• [SOAL LATIHAN]
**1)** Jawab pertanyaan berikut berdasarkan teks bacaan.
(a) Berapa defisit transaksi berjalan Indonesia pada tahun 1997 dalam dolar AS?
(b) Berapa besar surplus neraca perdagangan tahun 1997?
(c) Cadangan devisa tahun 2018 setara dengan berapa bulan impor?
**2)** Salin sebagian teks bacaan tanpa perubahan apa pun. Mulailah dari kata-kata "Secara persentase terhadap" dan berhenti setelah kata-kata "-3,04 persen dari GDP.".

____ TEKS BACAAN

GELORA.CO - Krisis ekonomi ancaman nyata bagi Indonesia. Kondisi ekonomi saat ini tidak lebih baik dibandingkan 1997-1998. Bahkan sejumlah indikator utama ekonomi pada kuartal II 2018 lebih buruk ketimbang masa menjelang krisis moneter yang berujung lengsernya Soeharto dari tampuk kekuasaannya.
"Transaksi berjalan (current account), menunjukkan bahwa kondisi tahun 1997 masih lebih baik dari tahun 2018. Pada tahun 1997 tercatat defisit transaksi berjalan sebesar USD -4,89 miliar, atau lebih kecil dari defisit transaksi berjalan tahun 2018 sebesar USD -8 miliar," kata peneliti dari Lingkar Studi Perjuangan (LSP) Gede Sandra kepada redaksi, Rabu (5/9).
Secara persentase terhadap GDP (Gross Domestic Product), ungkap Gede, defisit transaksi berjalan tahun 1997 sebesar -2,2 persen dari GDP. Lebih kecil dari tahun 2018 yang sebesar -3,04 persen dari GDP.
Indikator berikutnya, neraca perdagangan. Tahun 1997 terjadi surplus sebesar USD 410 juta. Berbanding terbalik dari tahun 2018 yang neraca perdagangan (kumulatif Januari-Juli 2018) mencatat defisit sebesar USD -3,02 miliar.
Rasio cadangan devisa dan inflasi pada tahun 1997 memang lebih buruk dari 2018. Tercatat cadangan devisa tahun 1997 hanya sebesar 2,9 bulan impor, lebih buruk dari cadangan devisa tahun 2018 yang mencapai 6,9 bulan impor.

________
____ DATA YANG DIBERIKAN

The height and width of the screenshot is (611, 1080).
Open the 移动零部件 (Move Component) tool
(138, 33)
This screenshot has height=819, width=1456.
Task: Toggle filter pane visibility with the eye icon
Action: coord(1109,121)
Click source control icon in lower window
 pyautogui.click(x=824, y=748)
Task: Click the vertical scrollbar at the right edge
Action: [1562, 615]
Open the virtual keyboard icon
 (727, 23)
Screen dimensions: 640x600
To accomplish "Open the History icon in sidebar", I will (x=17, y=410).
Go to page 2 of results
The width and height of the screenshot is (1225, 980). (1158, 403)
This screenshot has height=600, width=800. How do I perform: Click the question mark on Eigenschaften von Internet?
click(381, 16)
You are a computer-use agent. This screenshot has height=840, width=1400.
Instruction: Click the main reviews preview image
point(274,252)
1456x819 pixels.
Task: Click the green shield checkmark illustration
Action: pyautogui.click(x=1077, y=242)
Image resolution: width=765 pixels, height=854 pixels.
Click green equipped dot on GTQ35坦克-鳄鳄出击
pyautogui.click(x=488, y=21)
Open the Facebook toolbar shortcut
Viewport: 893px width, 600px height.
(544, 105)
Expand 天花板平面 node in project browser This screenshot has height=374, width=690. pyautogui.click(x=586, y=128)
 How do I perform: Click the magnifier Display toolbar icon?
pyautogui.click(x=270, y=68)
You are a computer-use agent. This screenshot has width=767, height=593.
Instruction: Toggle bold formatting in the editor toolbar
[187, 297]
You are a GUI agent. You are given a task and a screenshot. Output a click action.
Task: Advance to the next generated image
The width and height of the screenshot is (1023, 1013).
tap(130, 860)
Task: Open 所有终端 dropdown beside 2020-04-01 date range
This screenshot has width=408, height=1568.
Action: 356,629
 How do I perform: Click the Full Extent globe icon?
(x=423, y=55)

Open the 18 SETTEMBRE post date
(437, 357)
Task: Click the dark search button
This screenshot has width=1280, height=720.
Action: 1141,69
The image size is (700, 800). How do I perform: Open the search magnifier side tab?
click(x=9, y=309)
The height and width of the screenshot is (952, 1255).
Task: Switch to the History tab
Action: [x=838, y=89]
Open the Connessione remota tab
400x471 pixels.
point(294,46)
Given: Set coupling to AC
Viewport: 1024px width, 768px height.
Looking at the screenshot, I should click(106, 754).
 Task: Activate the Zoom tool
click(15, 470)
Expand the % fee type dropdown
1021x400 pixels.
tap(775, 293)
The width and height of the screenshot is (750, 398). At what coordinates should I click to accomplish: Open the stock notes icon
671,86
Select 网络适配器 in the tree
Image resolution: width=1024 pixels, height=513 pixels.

________

• [JAWABAN TIAP SOAL]
**1)**
(a) USD -4,89 miliar
(b) USD 410 juta
(c) 6,9 bulan impor

**2)**
Secara persentase terhadap GDP (Gross Domestic Product), ungkap Gede, defisit transaksi berjalan tahun 1997 sebesar -2,2 persen dari GDP. Lebih kecil dari tahun 2018 yang sebesar -3,04 persen dari GDP.